The 112th Infantry Regiment of Cota’s 28th Division found that
‘on the morning
of the initial assault, there were strong indications that the German infantry had imbibed rather freely of alcoholic beverage … They were laughing and shouting and telling our troops not to open fire, as it disclosed our positions. We obliged until the head of the column was 25 yards to our front. Heavy casualties were inflicted. Examination of the canteens on several of the bodies gave every indication that the canteen had only a short time before contained cognac.’

Waldenburg’s 116th Panzer-Division attacked on the boundary between the 106th and 28th Divisions. But, instead of finding a gap, the Germans were taken in the flank by the extreme right-hand battalion of the 106th and a platoon of tank destroyers. In the forest west of Berg, Waldenburg reported, the assault company of his 60th Panzergrenadier-Regiment was not merely stopped but
‘nearly destroyed’
when the Americans ‘fought very bravely and fiercely’. The Germans rushed forward artillery to cover the river crossings, but the woods and hills made observation very difficult and the steep slopes offered few places to site their batteries.
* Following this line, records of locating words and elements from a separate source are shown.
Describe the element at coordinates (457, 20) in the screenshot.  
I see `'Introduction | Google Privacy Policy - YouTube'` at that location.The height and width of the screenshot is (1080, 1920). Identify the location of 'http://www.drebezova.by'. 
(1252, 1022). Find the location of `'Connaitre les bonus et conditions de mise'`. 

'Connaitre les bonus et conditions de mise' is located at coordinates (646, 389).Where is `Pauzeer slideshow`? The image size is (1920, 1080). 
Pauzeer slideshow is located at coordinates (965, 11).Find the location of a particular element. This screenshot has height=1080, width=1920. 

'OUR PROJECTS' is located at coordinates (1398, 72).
Waldenburg’s 156th Panzergrenadier-Regiment to the south, on the other hand, advanced rapidly to Oberhausen. Then he found that the dragons’ teeth of the Siegfried Line defences made it impossible for the panzer regiment to follow its prescribed route. He had to obtain permission from his corps headquarters to allow it to follow the success of the 156th Panzergrenadiers who had seized crossing points over the River Our. The heavy rains and snow in the Ardennes had made the ground so soft that panzer units were restricted to surfaced roads. Tank tracks churned the mud of lesser routes to a depth of one metre, making them impassable for wheeled vehicles, and even other panzers. The bad weather which Hitler had wanted to shield his forces from Allied airpower came at a high price, and so did the wild, forested terrain, with which he had concealed his purpose.

 

Further south, the 26th Volksgrenadier-Division had the task of opening the front for Manteuffel’s most experienced formations, the 2nd Panzer-Division and the Panzer Lehr Division. They hoped to reach Bastogne, which lay less than thirty kilometres to the west as the crow flies, during that night or early the next morning. But Generalmajor Heinz Kokott, the commander of the 26th Volksgrenadiers, had an unpleasant surprise. The 28th Division fought on even after its line along the high ground and road known as ‘Skyline Drive’ had been broken. What had not been expected, he wrote later,
‘was the fact that
the remnants of the beaten units did not give up the battle. They stayed put and continued to block the road.’ This forced the German command to accept that ‘the infantry would actually have to fight its way forward’, and not just open a way for the panzer divisions to rush through to the Meuse. ‘At the end of the first day of the offensive, none of the objectives set by the [Fifth Panzer] Army were reached.’ The ‘stubborn defense of Hosingen’ lasted until late in the morning of the second day.